Monday, September 14, 2009

Women's Rights and Hypocrisy

UGH ok I am getting more and more frustrated with the way women are treated. It’s not even so much the division of labor – women = housework; men = providing for the family – as the nonchalant way that men can say, as though stating fact “well, women are the weaker sex.” GAHHHH

Mom: to answer your question about whether I have to follow the cultural norms, no. As a guest, I have been treated like the men (I always eat with the men, I'm served first, I'm mostly able to interject my own opinions (if they stop talking long enough for me to politely get a word in edgewise) etc) and I get to talk to the women and help out in the kitchen. So I guess I'm getting a bit of both worlds.
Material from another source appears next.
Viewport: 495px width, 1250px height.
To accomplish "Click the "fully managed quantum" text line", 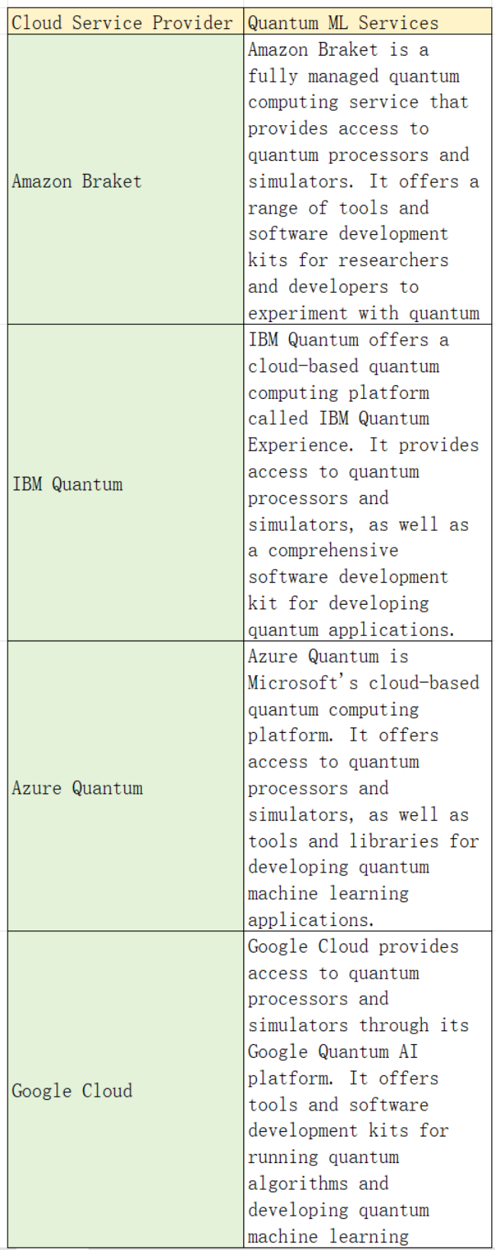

Santo, as fascinating as he is to talk to – when it comes to his opinions on Ugandan politics and his ideas of human rights and how they clash with mine – can also be incredibly frustrating to talk to. He really likes the sound of his own voice (seriously, he was BORN to be a pretentious professor) and he’s one of those people who state all of his opinions as fact. When we were talking about Uganda-specific issues this was a little less apparent, though I was aware of it to some extent – I was mostly interested in his opinion sort of as a case study of a local and non-Western opinion. When he tries to talk about things outside of Africa, however, it’s really obvious (“Well, the British race is the most populous race in the world because all Americans and all Australians are British so when you combine all of those people it makes the biggest race.” FALSE and FALSE.)

More frustrating is when he uses the terms “human rights,” “justice,” “peace,” “Obama,” etc as vague, sort of interchangeable terms for “everything right in the world.” Sometimes I think he just throws these terms into whatever he’s saying without thinking about what they actually mean, so that the sounds like he’s right. He also clearly doesn’t consider the equality of men and women to fall under human rights – though he’s quick to repeat that all people are equal.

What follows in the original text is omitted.